| TASK OBJECTIVE |
Can you lay out each line of the items below as a string in a JSON list, leaving out blank lines?

| PROVIDED DATA |
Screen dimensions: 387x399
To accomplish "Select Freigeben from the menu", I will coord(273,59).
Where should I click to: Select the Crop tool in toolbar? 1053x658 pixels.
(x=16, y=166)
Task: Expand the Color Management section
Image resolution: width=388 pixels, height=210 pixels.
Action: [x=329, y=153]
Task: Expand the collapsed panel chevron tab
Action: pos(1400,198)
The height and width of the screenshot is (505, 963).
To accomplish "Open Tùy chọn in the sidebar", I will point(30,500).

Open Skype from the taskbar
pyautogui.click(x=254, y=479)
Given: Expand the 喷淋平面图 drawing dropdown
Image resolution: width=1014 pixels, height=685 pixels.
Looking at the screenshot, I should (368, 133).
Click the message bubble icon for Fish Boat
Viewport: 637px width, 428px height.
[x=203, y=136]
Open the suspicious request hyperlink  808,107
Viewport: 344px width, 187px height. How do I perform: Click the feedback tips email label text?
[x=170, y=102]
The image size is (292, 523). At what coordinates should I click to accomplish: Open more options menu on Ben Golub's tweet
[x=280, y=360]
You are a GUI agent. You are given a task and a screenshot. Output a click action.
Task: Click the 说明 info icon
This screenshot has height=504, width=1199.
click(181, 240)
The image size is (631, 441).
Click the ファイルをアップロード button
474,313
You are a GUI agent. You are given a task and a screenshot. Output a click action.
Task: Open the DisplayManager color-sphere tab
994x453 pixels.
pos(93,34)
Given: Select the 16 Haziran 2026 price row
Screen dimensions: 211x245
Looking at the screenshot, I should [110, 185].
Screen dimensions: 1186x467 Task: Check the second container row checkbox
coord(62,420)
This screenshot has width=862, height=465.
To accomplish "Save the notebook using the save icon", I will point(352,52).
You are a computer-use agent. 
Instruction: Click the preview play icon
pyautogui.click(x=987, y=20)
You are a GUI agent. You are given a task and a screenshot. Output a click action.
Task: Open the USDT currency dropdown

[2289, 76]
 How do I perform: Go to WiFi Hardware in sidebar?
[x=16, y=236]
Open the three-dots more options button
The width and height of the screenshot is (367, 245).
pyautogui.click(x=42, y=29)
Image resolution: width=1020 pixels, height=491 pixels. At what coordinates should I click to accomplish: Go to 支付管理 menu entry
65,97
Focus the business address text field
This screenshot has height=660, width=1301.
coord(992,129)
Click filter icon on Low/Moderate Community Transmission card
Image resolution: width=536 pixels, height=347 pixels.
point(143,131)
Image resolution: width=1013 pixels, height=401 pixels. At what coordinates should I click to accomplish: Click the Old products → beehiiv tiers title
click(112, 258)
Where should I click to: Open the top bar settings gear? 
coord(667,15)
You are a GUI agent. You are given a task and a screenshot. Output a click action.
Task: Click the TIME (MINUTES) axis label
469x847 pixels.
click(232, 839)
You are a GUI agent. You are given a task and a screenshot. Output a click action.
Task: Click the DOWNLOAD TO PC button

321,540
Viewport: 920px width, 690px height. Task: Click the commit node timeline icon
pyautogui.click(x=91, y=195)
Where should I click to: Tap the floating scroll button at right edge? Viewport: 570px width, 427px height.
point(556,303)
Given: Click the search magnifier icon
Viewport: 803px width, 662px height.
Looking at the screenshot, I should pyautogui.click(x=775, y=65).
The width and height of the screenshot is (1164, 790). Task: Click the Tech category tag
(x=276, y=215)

| FINAL RESULT |
[
  "Screen dimensions: 387x399",
  "To accomplish \"Select Freigeben from the menu\", I will coord(273,59).",
  "Where should I click to: Select the Crop tool in toolbar? 1053x658 pixels.",
  "(x=16, y=166)",
  "Task: Expand the Color Management section",
  "Image resolution: width=388 pixels, height=210 pixels.",
  "Action: [x=329, y=153]",
  "Task: Expand the collapsed panel chevron tab",
  "Action: pos(1400,198)",
  "The height and width of the screenshot is (505, 963).",
  "To accomplish \"Open Tùy chọn in the sidebar\", I will point(30,500).",
  "Open Skype from the taskbar",
  "pyautogui.click(x=254, y=479)",
  "Given: Expand the 喷淋平面图 drawing dropdown",
  "Image resolution: width=1014 pixels, height=685 pixels.",
  "Looking at the screenshot, I should (368, 133).",
  "Click the message bubble icon for Fish Boat",
  "Viewport: 637px width, 428px height.",
  "[x=203, y=136]",
  "Open the suspicious request hyperlink  808,107",
  "Viewport: 344px width, 187px height. How do I perform: Click the feedback tips email label text?",
  "[x=170, y=102]",
  "The image size is (292, 523). At what coordinates should I click to accomplish: Open more options menu on Ben Golub's tweet",
  "[x=280, y=360]",
  "You are a GUI agent. You are given a task and a screenshot. Output a click action.",
  "Task: Click the 说明 info icon",
  "This screenshot has height=504, width=1199.",
  "click(181, 240)",
  "The image size is (631, 441).",
  "Click the ファイルをアップロード button",
  "474,313",
  "You are a GUI agent. You are given a task and a screenshot. Output a click action.",
  "Task: Open the DisplayManager color-sphere tab",
  "994x453 pixels.",
  "pos(93,34)",
  "Given: Select the 16 Haziran 2026 price row",
  "Screen dimensions: 211x245",
  "Looking at the screenshot, I should [110, 185].",
  "Screen dimensions: 1186x467 Task: Check the second container row checkbox",
  "coord(62,420)",
  "This screenshot has width=862, height=465.",
  "To accomplish \"Save the notebook using the save icon\", I will point(352,52).",
  "You are a computer-use agent. ",
  "Instruction: Click the preview play icon",
  "pyautogui.click(x=987, y=20)",
  "You are a GUI agent. You are given a task and a screenshot. Output a click action.",
  "Task: Open the USDT currency dropdown",
  "[2289, 76]",
  " How do I perform: Go to WiFi Hardware in sidebar?",
  "[x=16, y=236]",
  "Open the three-dots more options button",
  "The width and height of the screenshot is (367, 245).",
  "pyautogui.click(x=42, y=29)",
  "Image resolution: width=1020 pixels, height=491 pixels. At what coordinates should I click to accomplish: Go to 支付管理 menu entry",
  "65,97",
  "Focus the business address text field",
  "This screenshot has height=660, width=1301.",
  "coord(992,129)",
  "Click filter icon on Low/Moderate Community Transmission card",
  "Image resolution: width=536 pixels, height=347 pixels.",
  "point(143,131)",
  "Image resolution: width=1013 pixels, height=401 pixels. At what coordinates should I click to accomplish: Click the Old products → beehiiv tiers title",
  "click(112, 258)",
  "Where should I click to: Open the top bar settings gear? ",
  "coord(667,15)",
  "You are a GUI agent. You are given a task and a screenshot. Output a click action.",
  "Task: Click the TIME (MINUTES) axis label",
  "469x847 pixels.",
  "click(232, 839)",
  "You are a GUI agent. You are given a task and a screenshot. Output a click action.",
  "Task: Click the DOWNLOAD TO PC button",
  "321,540",
  "Viewport: 920px width, 690px height. Task: Click the commit node timeline icon",
  "pyautogui.click(x=91, y=195)",
  "Where should I click to: Tap the floating scroll button at right edge? Viewport: 570px width, 427px height.",
  "point(556,303)",
  "Given: Click the search magnifier icon",
  "Viewport: 803px width, 662px height.",
  "Looking at the screenshot, I should pyautogui.click(x=775, y=65).",
  "The width and height of the screenshot is (1164, 790). Task: Click the Tech category tag",
  "(x=276, y=215)"
]